Manuscript Title:

EXTREMISM CLASSIFICATION BASED ON TWITTER TEXT USING ENSEMBLE LEARNING

Author:

MUHAMMAD SABIR, DOST MUHAMMAD KHAN, FAISAL SHAHZAD, MUHAMMAD NAUMAN, ASAD ALI

DOI Number:

DOI:10.17605/OSF.IO/7FW5Y

Published : 2022-09-23

About the author(s)

1. MUHAMMAD SABIR - Department of Information Technology, Islamia University of Bahawalpur, Pakistan.
2. DOST MUHAMMAD KHAN - Department of Information Technology, Islamia University of Bahawalpur, Pakistan.
3. FAISAL SHAHZAD - Department of Information Technology, Islamia University of Bahawalpur, Pakistan.
4. MUHAMMAD NAUMAN - Department of Artificial Intelligence, Islamia University of Bahawalpur, Pakistan.
5. ASAD ALI - Department of Computer Science and Information Technology, National College of Business Administration and Economic Bahawalpur, Pakistan.

Full Text : PDF

Abstract

The internet, especially social media networks, has changed the way that the criminal and militant groups influence and accelerate individuals.

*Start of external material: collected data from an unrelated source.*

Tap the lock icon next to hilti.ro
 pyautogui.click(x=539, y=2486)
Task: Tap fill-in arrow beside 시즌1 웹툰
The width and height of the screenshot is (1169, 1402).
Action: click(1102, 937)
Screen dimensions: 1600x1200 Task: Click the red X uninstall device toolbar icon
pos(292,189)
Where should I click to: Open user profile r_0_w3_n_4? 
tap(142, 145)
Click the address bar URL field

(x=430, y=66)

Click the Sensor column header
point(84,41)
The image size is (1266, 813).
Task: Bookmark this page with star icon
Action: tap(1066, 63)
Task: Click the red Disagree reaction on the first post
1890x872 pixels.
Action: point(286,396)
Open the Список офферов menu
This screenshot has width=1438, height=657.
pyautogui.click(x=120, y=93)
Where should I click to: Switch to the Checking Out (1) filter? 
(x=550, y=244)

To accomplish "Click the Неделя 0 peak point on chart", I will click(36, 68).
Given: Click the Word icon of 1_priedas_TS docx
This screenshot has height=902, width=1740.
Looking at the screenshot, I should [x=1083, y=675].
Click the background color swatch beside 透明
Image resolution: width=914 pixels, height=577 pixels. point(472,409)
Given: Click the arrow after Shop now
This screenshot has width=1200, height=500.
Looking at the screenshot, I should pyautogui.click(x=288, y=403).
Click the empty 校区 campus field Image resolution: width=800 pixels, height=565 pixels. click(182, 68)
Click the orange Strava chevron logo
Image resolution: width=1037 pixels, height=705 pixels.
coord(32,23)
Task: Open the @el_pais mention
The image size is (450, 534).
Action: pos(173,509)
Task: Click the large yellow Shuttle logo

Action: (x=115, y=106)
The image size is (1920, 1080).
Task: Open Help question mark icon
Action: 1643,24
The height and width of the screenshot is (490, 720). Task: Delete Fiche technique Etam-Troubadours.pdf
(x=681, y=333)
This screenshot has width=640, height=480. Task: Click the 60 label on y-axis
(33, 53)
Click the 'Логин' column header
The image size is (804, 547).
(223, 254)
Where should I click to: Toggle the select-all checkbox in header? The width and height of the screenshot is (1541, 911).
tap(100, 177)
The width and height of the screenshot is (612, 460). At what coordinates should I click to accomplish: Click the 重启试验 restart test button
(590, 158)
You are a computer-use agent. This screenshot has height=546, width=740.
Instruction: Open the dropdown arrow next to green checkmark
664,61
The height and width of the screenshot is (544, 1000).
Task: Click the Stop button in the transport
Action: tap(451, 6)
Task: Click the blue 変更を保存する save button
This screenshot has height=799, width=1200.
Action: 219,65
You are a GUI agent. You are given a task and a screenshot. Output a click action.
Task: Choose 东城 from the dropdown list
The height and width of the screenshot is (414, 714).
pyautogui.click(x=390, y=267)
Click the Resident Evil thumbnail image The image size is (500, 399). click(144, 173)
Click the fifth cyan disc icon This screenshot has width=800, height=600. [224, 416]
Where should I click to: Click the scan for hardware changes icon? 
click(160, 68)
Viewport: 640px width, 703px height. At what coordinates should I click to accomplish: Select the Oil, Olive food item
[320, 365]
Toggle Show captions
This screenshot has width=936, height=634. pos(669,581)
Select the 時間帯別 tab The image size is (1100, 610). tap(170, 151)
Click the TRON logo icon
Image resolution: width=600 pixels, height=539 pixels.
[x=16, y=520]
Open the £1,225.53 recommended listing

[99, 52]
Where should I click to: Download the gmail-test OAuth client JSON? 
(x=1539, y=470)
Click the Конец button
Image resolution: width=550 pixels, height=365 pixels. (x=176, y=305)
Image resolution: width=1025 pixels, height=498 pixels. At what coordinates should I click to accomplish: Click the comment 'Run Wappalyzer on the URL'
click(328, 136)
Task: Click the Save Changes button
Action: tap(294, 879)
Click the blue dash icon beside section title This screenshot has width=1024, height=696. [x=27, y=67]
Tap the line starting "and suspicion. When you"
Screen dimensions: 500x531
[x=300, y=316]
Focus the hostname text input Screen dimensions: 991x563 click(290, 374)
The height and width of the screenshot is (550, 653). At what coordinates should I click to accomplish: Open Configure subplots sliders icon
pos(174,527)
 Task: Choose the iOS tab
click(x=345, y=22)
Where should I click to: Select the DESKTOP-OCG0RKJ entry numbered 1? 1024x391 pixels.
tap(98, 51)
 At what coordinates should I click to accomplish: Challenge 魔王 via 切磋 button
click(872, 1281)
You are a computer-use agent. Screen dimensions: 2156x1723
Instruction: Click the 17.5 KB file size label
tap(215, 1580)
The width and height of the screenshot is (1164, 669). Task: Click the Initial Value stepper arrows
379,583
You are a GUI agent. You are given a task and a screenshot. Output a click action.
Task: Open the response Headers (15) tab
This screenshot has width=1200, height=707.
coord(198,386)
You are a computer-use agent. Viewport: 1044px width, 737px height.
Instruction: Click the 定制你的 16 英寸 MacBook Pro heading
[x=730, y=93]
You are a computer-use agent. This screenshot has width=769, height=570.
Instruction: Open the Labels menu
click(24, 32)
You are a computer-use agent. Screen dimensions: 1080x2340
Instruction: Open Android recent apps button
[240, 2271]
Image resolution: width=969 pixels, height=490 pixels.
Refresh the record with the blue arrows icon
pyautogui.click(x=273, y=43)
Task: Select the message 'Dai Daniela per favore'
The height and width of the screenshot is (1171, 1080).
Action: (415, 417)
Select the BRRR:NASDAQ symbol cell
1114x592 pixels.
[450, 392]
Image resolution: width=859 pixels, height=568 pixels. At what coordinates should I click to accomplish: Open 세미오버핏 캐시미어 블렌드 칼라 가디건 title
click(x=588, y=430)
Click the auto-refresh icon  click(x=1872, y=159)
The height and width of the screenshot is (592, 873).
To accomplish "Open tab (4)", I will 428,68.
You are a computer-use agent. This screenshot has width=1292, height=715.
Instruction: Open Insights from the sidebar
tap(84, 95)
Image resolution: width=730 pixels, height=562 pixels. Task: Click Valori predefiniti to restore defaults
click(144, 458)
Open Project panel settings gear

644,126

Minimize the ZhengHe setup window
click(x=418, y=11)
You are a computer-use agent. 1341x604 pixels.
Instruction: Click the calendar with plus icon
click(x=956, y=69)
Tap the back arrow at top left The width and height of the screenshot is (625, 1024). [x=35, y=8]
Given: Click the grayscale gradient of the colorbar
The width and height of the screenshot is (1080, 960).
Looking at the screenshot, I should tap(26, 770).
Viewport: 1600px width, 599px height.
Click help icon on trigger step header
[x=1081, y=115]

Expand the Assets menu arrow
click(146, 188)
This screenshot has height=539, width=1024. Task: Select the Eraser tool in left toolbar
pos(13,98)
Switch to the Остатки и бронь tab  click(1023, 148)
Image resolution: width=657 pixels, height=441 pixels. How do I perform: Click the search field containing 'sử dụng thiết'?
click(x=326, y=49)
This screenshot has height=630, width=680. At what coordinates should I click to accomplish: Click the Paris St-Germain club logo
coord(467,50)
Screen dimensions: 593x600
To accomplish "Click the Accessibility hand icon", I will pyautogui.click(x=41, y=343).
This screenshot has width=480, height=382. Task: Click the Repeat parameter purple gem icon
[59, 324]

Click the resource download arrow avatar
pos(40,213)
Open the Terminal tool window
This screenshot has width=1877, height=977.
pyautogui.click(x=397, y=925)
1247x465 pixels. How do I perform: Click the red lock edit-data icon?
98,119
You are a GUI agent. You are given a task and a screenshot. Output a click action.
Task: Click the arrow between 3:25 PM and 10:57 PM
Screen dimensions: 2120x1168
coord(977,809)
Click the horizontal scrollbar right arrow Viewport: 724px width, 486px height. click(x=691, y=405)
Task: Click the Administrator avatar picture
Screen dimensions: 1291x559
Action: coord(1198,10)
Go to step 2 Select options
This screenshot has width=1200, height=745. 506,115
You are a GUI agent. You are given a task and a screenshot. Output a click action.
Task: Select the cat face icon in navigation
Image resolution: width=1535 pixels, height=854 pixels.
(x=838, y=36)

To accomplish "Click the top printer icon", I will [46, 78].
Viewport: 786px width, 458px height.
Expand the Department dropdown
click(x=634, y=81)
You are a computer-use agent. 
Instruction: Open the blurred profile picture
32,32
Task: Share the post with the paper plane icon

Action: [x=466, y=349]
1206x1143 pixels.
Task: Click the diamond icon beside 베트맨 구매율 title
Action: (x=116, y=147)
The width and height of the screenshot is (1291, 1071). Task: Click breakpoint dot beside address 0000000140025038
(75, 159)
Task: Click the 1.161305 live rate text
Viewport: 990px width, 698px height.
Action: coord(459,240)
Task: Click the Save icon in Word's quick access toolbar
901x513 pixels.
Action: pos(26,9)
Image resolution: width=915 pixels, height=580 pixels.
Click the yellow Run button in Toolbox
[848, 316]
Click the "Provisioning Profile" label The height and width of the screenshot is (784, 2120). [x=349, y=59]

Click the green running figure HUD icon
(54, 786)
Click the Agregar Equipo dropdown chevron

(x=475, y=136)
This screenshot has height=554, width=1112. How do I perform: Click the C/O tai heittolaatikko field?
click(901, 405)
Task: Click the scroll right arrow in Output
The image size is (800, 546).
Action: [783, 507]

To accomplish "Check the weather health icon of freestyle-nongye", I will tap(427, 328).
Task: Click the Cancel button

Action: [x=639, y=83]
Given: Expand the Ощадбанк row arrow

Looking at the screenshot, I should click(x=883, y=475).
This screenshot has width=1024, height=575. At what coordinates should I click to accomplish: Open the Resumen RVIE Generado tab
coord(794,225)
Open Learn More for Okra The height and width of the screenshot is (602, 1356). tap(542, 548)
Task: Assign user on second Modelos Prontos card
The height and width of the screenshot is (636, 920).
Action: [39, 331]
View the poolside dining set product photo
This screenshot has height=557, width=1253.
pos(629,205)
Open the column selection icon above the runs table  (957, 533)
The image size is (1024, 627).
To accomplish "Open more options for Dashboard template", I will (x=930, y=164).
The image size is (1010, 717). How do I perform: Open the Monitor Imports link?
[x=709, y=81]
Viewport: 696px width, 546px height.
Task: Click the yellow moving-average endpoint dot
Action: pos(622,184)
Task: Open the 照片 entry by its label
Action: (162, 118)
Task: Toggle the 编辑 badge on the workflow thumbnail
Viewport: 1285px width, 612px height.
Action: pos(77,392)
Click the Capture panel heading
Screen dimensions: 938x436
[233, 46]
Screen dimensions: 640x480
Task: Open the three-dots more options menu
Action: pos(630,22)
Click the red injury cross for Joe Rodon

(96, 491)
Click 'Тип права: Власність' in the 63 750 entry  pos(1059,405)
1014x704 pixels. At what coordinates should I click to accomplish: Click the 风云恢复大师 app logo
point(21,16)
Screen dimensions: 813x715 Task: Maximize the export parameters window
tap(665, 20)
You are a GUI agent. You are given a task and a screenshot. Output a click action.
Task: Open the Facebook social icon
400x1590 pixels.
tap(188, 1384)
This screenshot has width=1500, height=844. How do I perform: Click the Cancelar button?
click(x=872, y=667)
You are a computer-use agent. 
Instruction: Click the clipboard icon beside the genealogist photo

According to a recent report, the way these groups operate begins with exposing a large online audience to extreme content and moving to a more open online platform for further interest. Therefore, it is important to identify online extreme content to limit its spread and distribution. The purpose of this research is to categorize ways to detect extreme content on social media automatically. Identification of numerous signals included in the text, psychology, and behavior, which allow an extremist categorization from Twitter text messages particularly. The proposed approach is based on machine learning methods that help to achieve the goals to determine the extreme contents in the textual data. The dataset used in this research was extracted from twitter based on threatening, terrorism, and cyber-bullying that are classified as extreme content to analyze the psychological behavior of the people and to prevent the crime. The proposed research perform analysis based on machine learning models including naive bayes, decision tree, random forest, support vector classifier, logistic regression, and ensemble model based on logistic regression, support vector classifier, and decision tree that presents a state of art classification system using feature fusion and hyper parameter optimization techniques such as Grid search and A Fast and Lightweight Auto ML Library (FLMAL) techniques. The major contribution of the study is to build Extremism Classification based on Ensemble Optimized Feature Fusion (ECEOFF) system using K-fold cross validation. The evaluation parameters such as accuracy, recall, precision, and f1 score are used. The proposed approach gain 99.8% accuracy, 99% precision, 97.5% recall, and 99% f1 score results that outperforms the other machine learning model used in comparative analyses. Further, the comparative analysis with three different feature techniques and two hyper parameter tuning technique is carried out to evaluate the proposed research in scientific manners.


Keywords

Extremism, Social profiling, Classification, Supervised Learning, Machine Learning.